Isso acendeu o sinal de alerta na Polícia Federal, que desconfia que, além do Paulo Henrique, eles têm outras frentes de operações para investigar. E é isso que os investigadores agora querem puxar, para descobrir se alguém mais recebeu 146 milhões de reais ou até mais dinheiro do Vorcaro. Obronzato, rapidinho, essas mensagens estavam no celular do Vorcaro?

Essas mensagens foram extraídas pela Polícia Federal, tanto do celular do Vocaro, quanto do celular do Paulo Henrique. Porque eles foram alvo de uma operação da Polícia Federal no final do ano passado. Então a Polícia Federal prendeu sete ou oito celulares do Vocaro. Deve ter muito assunto ali no meio, né?

E tudo isso é pré-delação, porque os ouvintes podem ficar confusos achando que isso já é um resultado da delação, não tem delação ainda homologada, as negociações estão correndo ainda, essa é uma etapa anterior a qualquer delação.
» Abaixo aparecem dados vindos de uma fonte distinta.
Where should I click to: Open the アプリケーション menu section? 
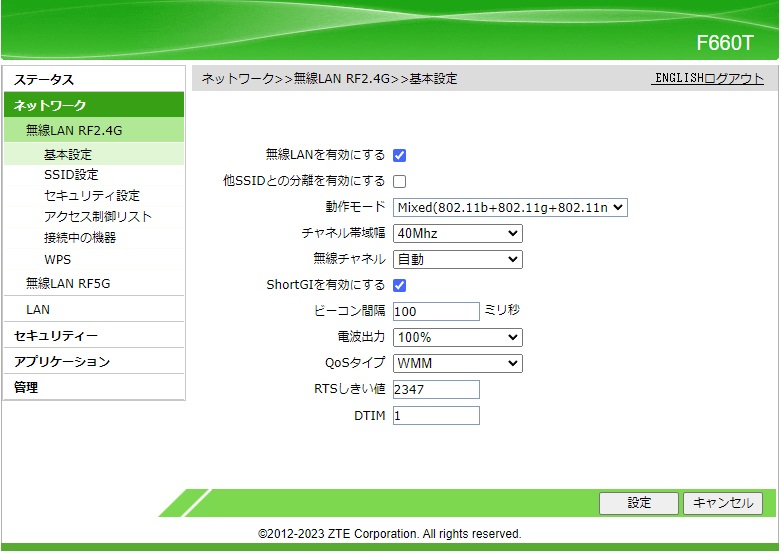tap(62, 362)
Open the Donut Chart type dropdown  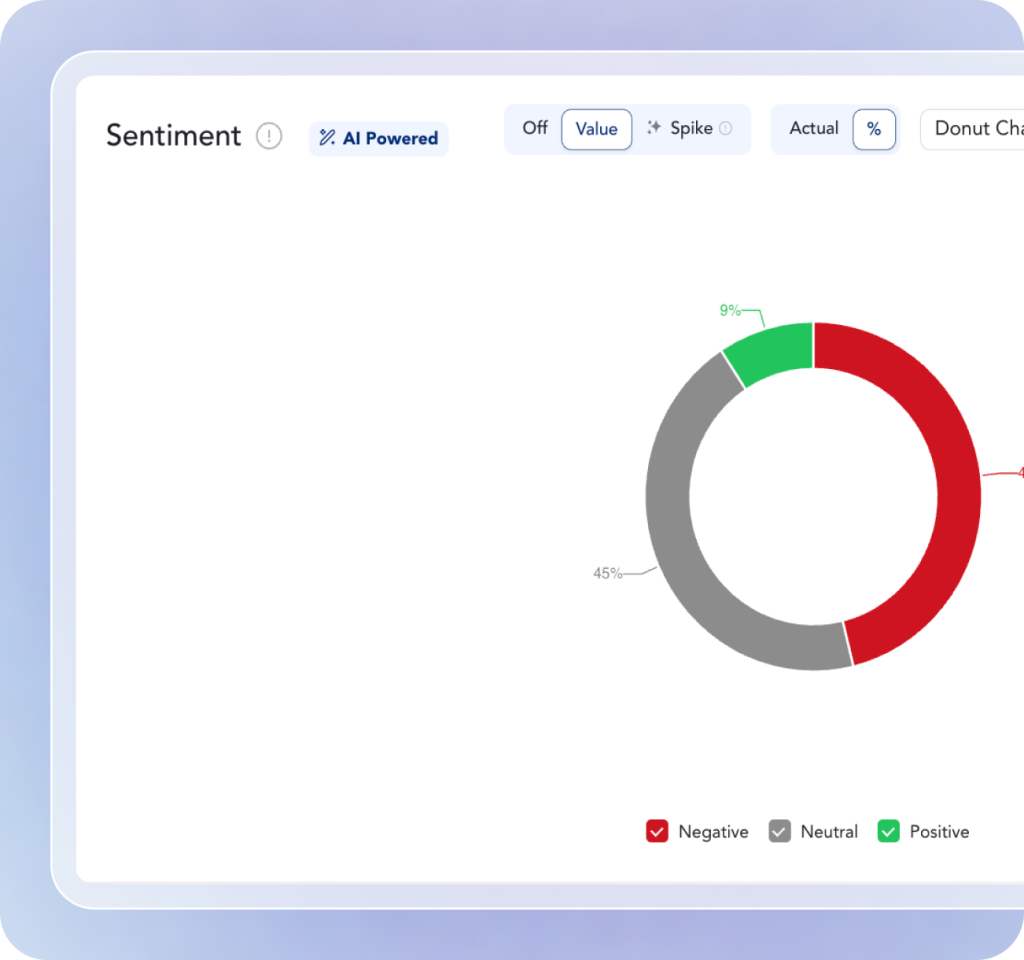pyautogui.click(x=975, y=129)
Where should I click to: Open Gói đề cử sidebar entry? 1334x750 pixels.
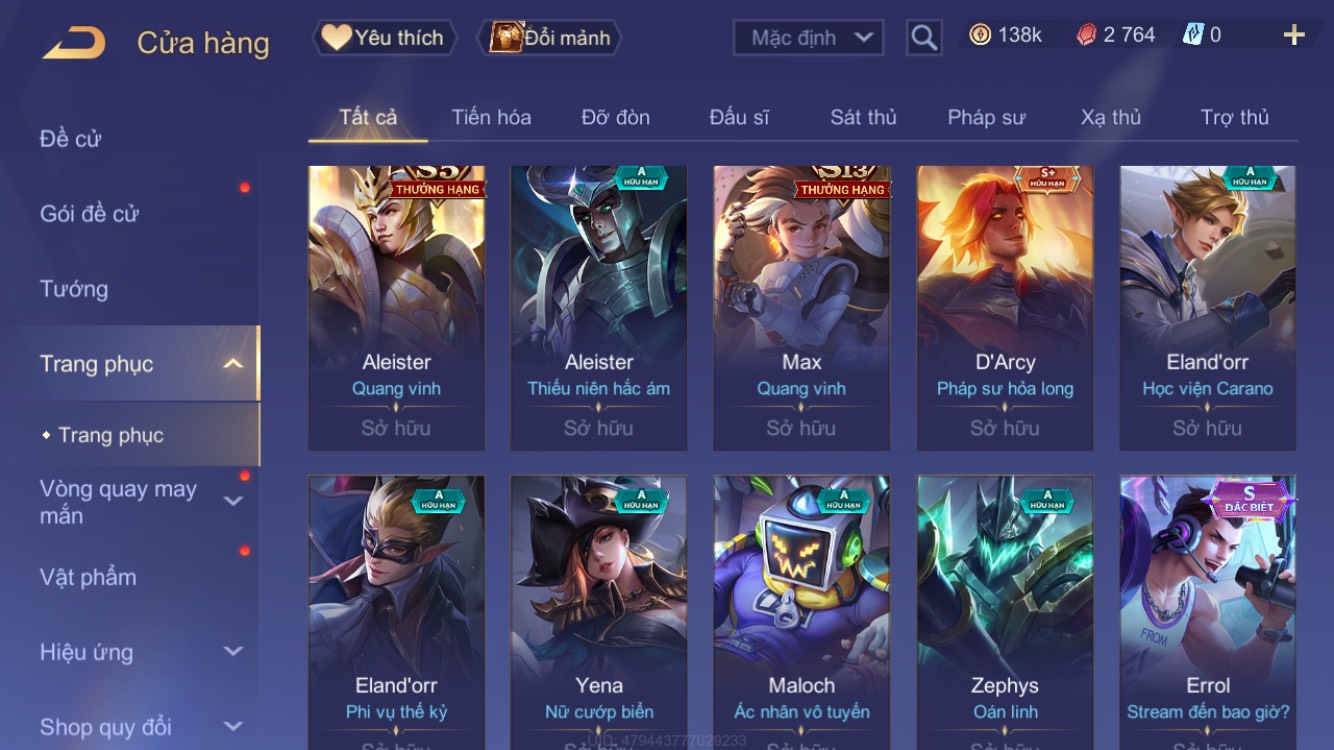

Exatamente, esses são os achados da Polícia Federal, o que eleva ainda mais a régua da delação, né Vera? Porque agora o Volcar ou mesmo o Paulo Henrique se decidir fazer delação, eles vão ter que entregar fatos novos. Isso aí a Polícia Federal já descobriu, não está contando, não está valendo. Agora eles vão ter que revelar fatos novos, entregar mais nomes. É isso aí, o Banco Imobiliário está só começando. Obrigada, Tiago.

Obrigado, pessoal. Boa noite. Valeu, Bronsato. E não saiu ainda o sorteio da Mega Sena, tem chance de levar 50 milhões. Aviso vocês. Opa!